Berikut beberapa hukum Syariat yang dapat
menjadi petunjuk kuat bahwa Islam tidak mengenal istilah “harta
bersama/gono-gini”. Berikut berapa bukti nyata akan ketentuan hukum ini:
1.
Mas kawin sepenuhnya milik istri.
Diantara bukti nyata penyimpangan status
gono-gini ialah adanya mas kawin pada setiap pernikahan. Dengan tegas Al Qur’an
menjelaskan bahwa mas kawin adalah sepenuhnya milik istri dan tidak halal bagi
suami untuk mengambilnya kecuali atas kerelaan istrinya. Allah berfirman, yang
artinya:
“Berikanlah maskawin (mahar) kepada wanita
(yang kamu nikahi) sebagai pemberian dengan penuh kerelaan. Kemudian jika
mereka menyerahkan kepada kamu sebagian dari maskawin itu dengan senang hati,
maka makanlah (ambillah) pemberian itu (sebagai makanan) yang sedap lagi baik
akibatnya.” (QS. An Nisa’: 4)
Bahkan Al-Qur’an mengharamkan atas suami
untuk mengambil kembali mas kawin yang telah ia berikan kepada istrinya, walau
hanya sedikit. Allah berfirman, yang artinya
Dan jika kamu ingin mengganti istrimu
dengan istri yang lain, sedang kamu telah memberikan kepada seseorang di antara
mereka harta yang banyak, maka janganlah kamu mengambil kembali harta itu
barang sedikit pun. Apakah kamu akan mengambilnya kembali dengan jalan tuduhan
yang dusta dan dengan (menanggung) dosa yang nyata.” (QS. An Nisa’: 20).
2.
Kewajiban nafkah atas suami.
Diantara bukti nyata bahwa secara syariat
harta istri terpisah dari harta suami sehingga tidak ada status harta gono gini
ialah kewajiban nafkah atas suami terhadap istrinya. Allah Ta’ala berfirman,
yang artinya,
“Dan kewajiban ayah memberi makan dan
pakaian kepada para ibu dengan cara yang makruf.” (QS. Al-Baqarah: 233).

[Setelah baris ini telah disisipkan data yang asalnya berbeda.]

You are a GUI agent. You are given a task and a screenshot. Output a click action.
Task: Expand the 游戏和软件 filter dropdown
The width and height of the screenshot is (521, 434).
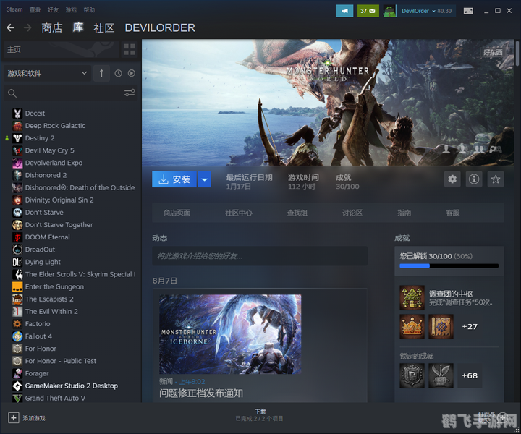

Pada suatu hari sahabat Mu’awiyah Al
Qusyairi bertanya kepada Rasulullah shallallahu ‘alaihi wa sallam: Ya
Rasulullah, apakah hak-hak istri yang kita tunaikan?
Beliau menjawab:
“Engkau memberinya makan bila engkau
memiliki makanan, memberiya pakaian bila engkau memiliki pakaian. Dan janganlah
engkau memukul wajahnya, mencelanya dengan mengatakan: “semoga Allah
menjelekkan wajahmu”, dan janganlah engkau mengucilkannya kecuali di dalam
rumahmu sendiri.” (HR. Abu Dawud).
Anggapan bahwa seluruh harta yang diperoleh
selama masa pernikahan adalah milik berdua sama rata, bertentangan dengan
ketentuan kewajiban nafkah suami kepada istrinya.
3.
Istri berhak mengajukan gugatan hukum atas nafkahnya yang tertunda
Hak istri untuk mendapat nafkah dari
suaminya telah jelas. Bahkan bila suami tidak patuh hukum sehingga
menelantarkan istrinya, maka istri berhak mengajukan gugatan hukum terhadap
suaminya. Secara hukum, istri berhak mengajukan gugatan cerai, atau gugatan
agar suaminya patuh hukum dengan memberi nafkah kepada istrinya tanpa syarat.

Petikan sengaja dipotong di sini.